Après avoir vu Toprak Razgatlioglu rafler 39 victoires sur 66 courses en deux saisons (Toprak a raté 6 courses en 2024, sinon chaque saison fait 36 courses), BMW a pu voir où le pilote turc faisait la différence.
Ils ont décortiqué ses données, ils les ont comparés à ceux de Van Der Mark, Redding et Gerloff et ont remarqué que Toprak faisait la différence un peu partout.
Mais n’est-ce pas la marque des plus grands champions ? Faire la différence sur quelques points précis.
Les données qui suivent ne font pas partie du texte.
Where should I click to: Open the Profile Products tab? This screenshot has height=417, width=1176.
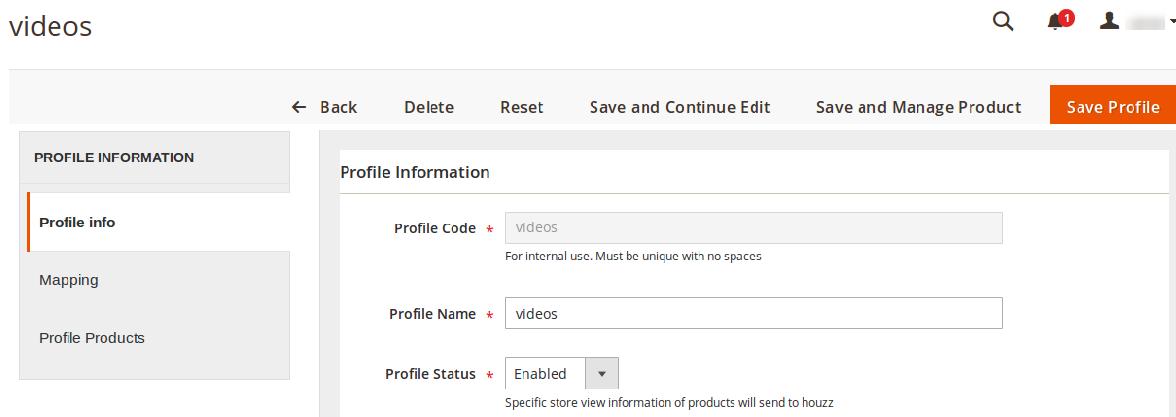92,338
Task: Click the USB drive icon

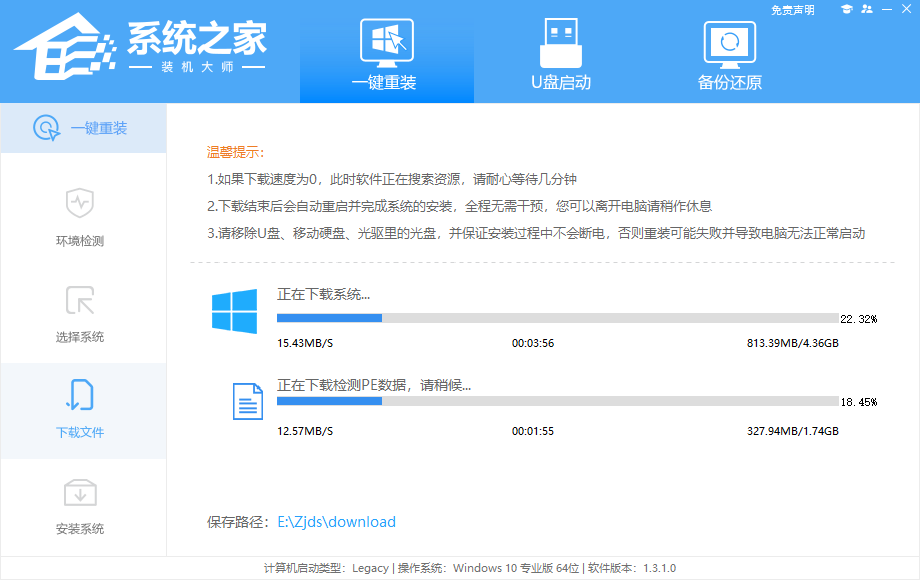Action: [560, 42]
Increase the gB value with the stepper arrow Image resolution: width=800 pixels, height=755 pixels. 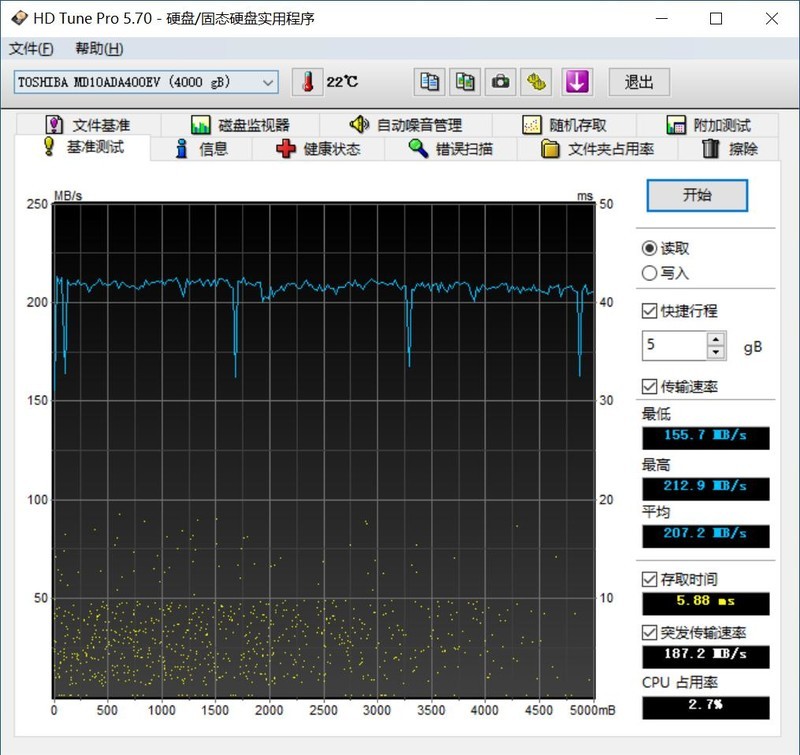(716, 340)
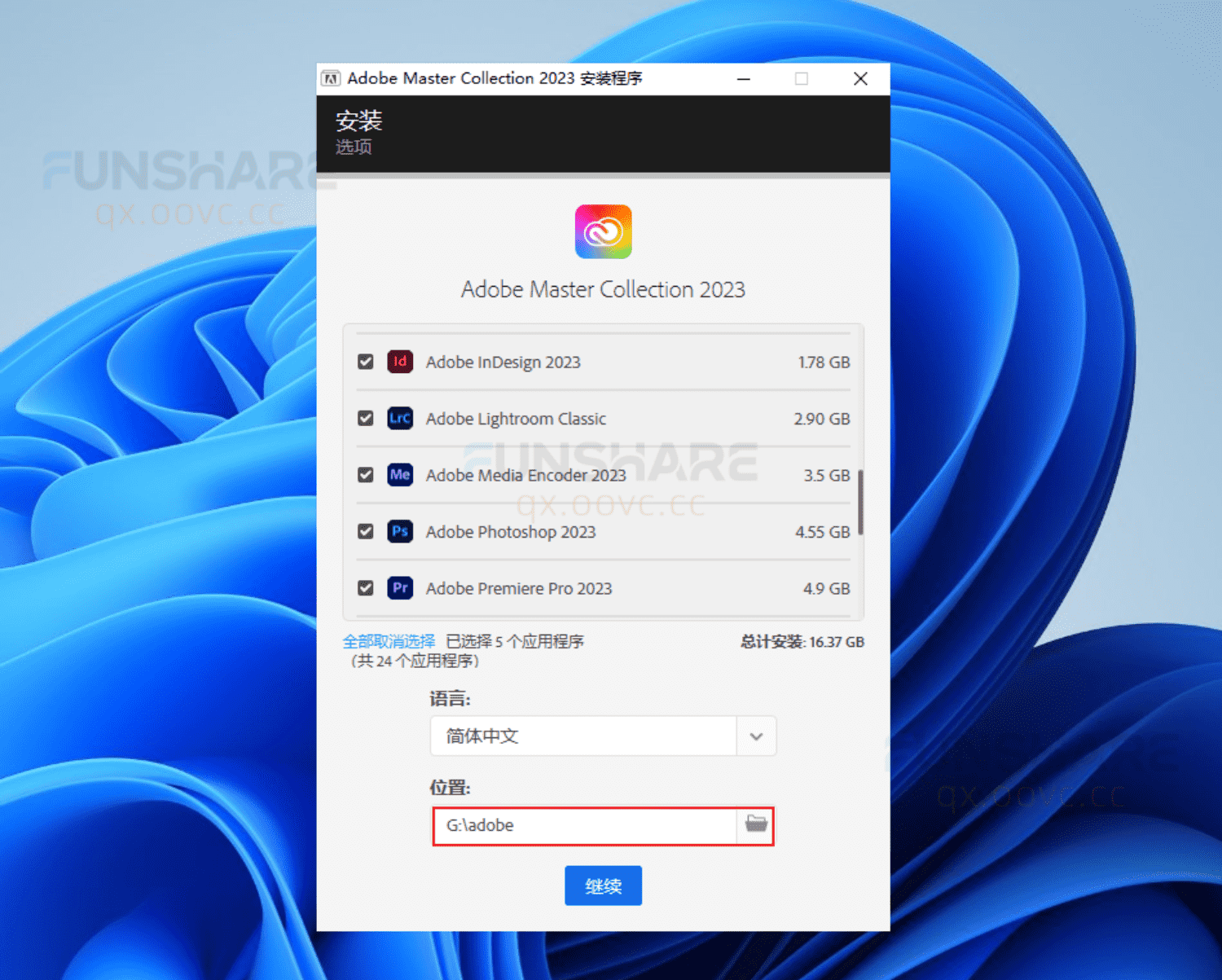Select the Adobe Photoshop 2023 list row label

511,532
Marc Marc Marquez en MotoGP gagne 1 à 2/10ème sur chaque longue courbe à gauche, résultat, à la fin d’un circuit, surtout ceux tournant à gauche, cela fait un bel écart.
Toprak fait des écarts à chaque freinage et en entrée de courbe et au bout du tour, cela se compte en de nombreux dixièmes.
Chris Gonschor le directeur technique de BMW et Shawn Muir le team manager nous parle des qualités de Toprak :
Chris Gonschor :
Si vous comparez les données de Toprak et d’autres pilotes BMW, vous constaterez que la différence n’est pas flagrante. Il possède tout simplement un feeling particulier et une maîtrise exceptionnelle de la moto, ce qui crée de petites différences à chaque étape du pilotage.
Mais c’est précisément notre objectif : améliorer la moto pour la rendre plus accessible à tous les pilotes. Toprak n’a rien fait de fondamentalement différent ; il a simplement perfectionné les techniques existantes. Gagner un ou deux km/h dans chaque virage, freiner un ou deux mètres plus tard, cela représente un gain de temps considérable.
Notre objectif est de faciliter l’obtention de ces chronos pour tous les pilotes, sans pour autant modifier fondamentalement la moto. Car ses données le prouvent : il pilote la machine comme il se doit pour une moto de course. Il n’y a donc aucune raison de changer le concept. Nous devons simplement simplifier les choses pour que chaque pilote puisse gagner ces petits temps.
Shaun Muir :
D’un point de vue technique, je dirais que le style de pilotage de Toprak n’est pas aussi extrême qu’on le pense. Il est en réalité assez similaire à celui de Mickey ; Mickey n’a simplement pas pu exploiter pleinement le potentiel de sa moto. La machine avec laquelle nous travaillons est actuellement très performante, et nous l’améliorons chaque week-end.
La seule façon de remporter un championnat est de maintenir un niveau de performance constant d’un circuit à l’autre et c’est exactement ce que nous avons réussi à faire cette année.
Les résultats de Michael ne sont pas ceux que nous espérions. Nous avons dû effectuer un changement de dernière minute qui nous a considérablement affectés et cela s’est vu lors des deux premières courses de cette saison.
Nous avions décidé à l’époque, en équipe, de ne jamais en parler publiquement – et nous ne l’avons pas fait jusqu’à aujourd’hui. Nous l’avons accepté, nous l’avons supporté, même si cela ne nous plaisait pas et nous avons continué à travailler.